"""
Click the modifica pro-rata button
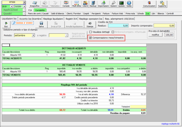The height and width of the screenshot is (127, 182). pos(155,35)
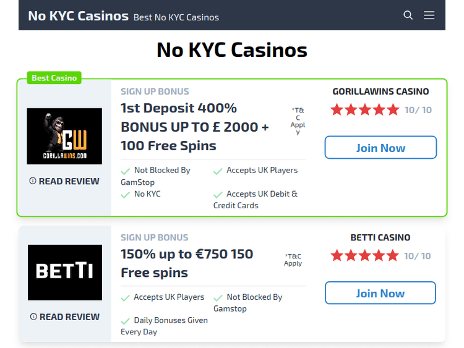Click the 'No KYC' checkmark icon

126,194
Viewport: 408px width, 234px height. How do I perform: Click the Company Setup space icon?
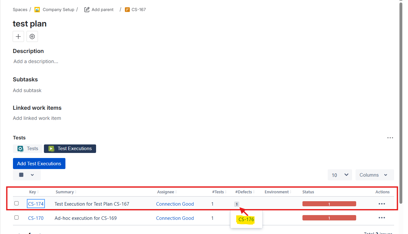pos(37,9)
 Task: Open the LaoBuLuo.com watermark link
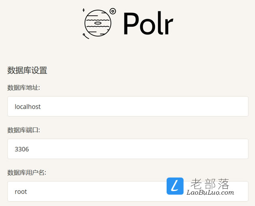click(x=210, y=193)
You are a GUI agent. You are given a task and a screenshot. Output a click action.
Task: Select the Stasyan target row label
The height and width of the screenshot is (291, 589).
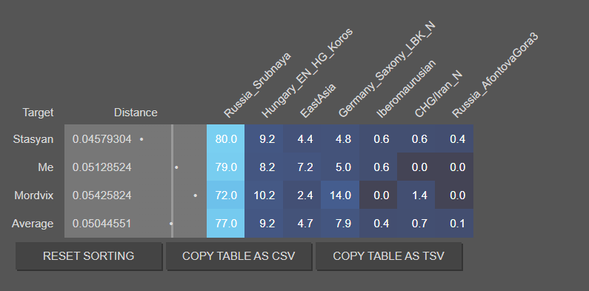click(x=33, y=139)
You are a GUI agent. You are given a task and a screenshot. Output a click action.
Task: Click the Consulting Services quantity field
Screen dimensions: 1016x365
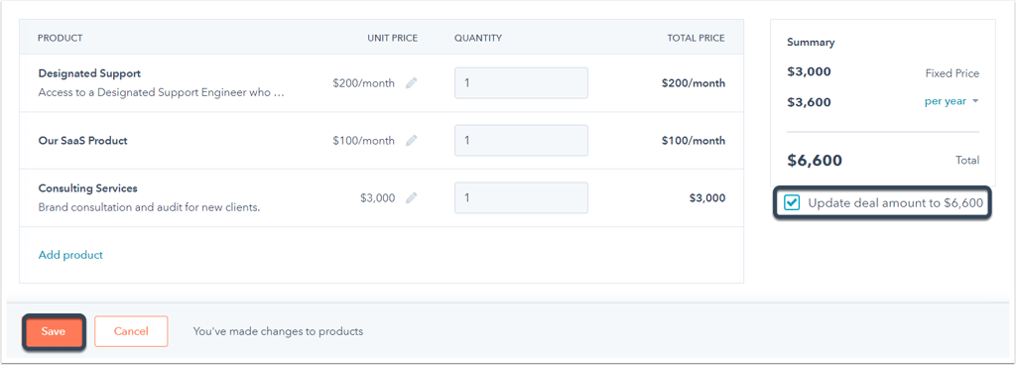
"""
WHAT IS REQUIRED: Reproduce the material above in full, exactly, with no images.

EXERCISE SOLUTION:
Click the modifica pro-rata button
The height and width of the screenshot is (127, 182). pos(155,35)
Click the 'No KYC' checkmark icon

126,194
Viewport: 408px width, 234px height. How do I perform: Click the Company Setup space icon?
pos(37,9)
 Task: Open the LaoBuLuo.com watermark link
click(x=210, y=193)
You are a GUI agent. You are given a task and a screenshot. Output a click action.
Task: Select the Stasyan target row label
The height and width of the screenshot is (291, 589).
click(x=33, y=139)
You are a GUI agent. You are given a task and a screenshot. Output a click action.
Task: Click the Consulting Services quantity field
Screen dimensions: 1016x365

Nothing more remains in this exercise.